- [AVAILABLE DATA]:

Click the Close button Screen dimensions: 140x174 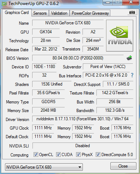click(123, 166)
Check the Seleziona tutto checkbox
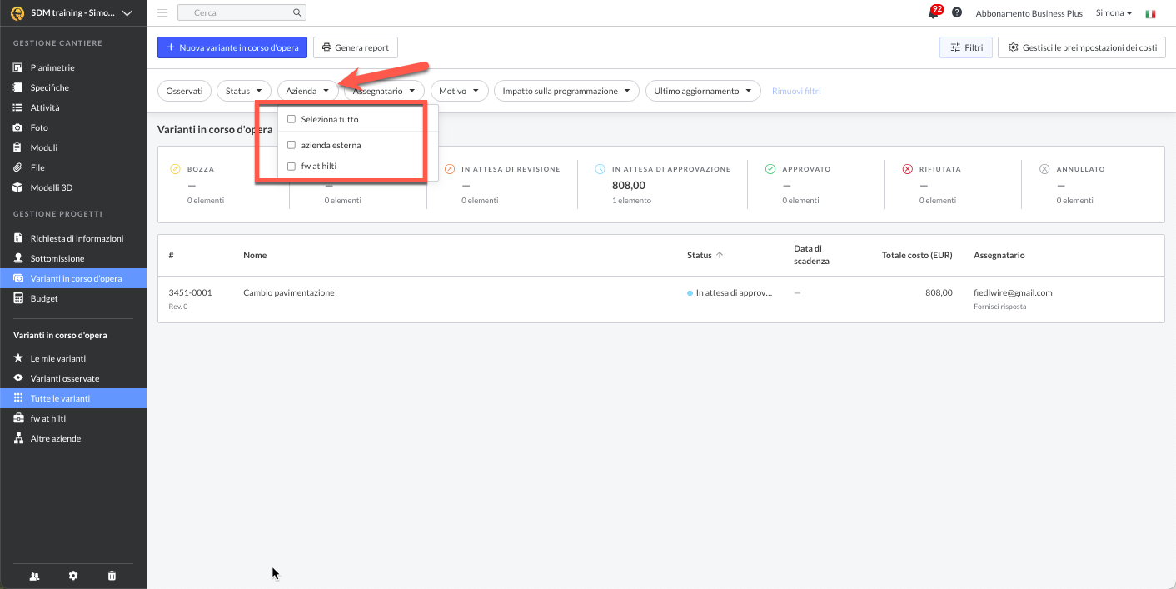Screen dimensions: 1176x589 tap(292, 119)
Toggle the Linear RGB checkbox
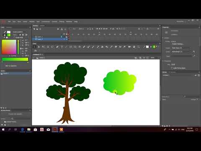This screenshot has width=201, height=151. [14, 38]
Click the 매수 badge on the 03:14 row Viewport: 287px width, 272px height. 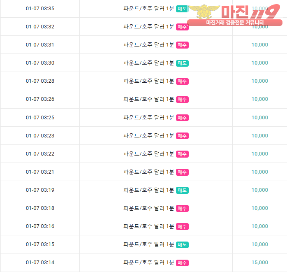pyautogui.click(x=182, y=263)
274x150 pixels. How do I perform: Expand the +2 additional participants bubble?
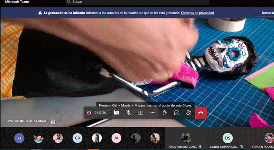click(x=19, y=138)
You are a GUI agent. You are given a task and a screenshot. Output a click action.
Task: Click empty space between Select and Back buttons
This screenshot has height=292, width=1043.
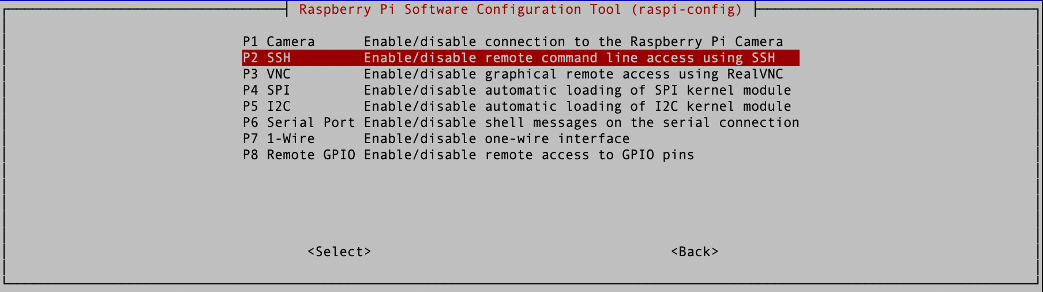(x=519, y=252)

- [THE PROBLEM]: In the listing, find the line containing "Task: Click empty" and repeat it and every later line through the last one, word for word, excluding the pictures.

- [ANSWER TO THE EXERCISE]:
Task: Click empty space between Select and Back buttons
This screenshot has height=292, width=1043.
(x=519, y=252)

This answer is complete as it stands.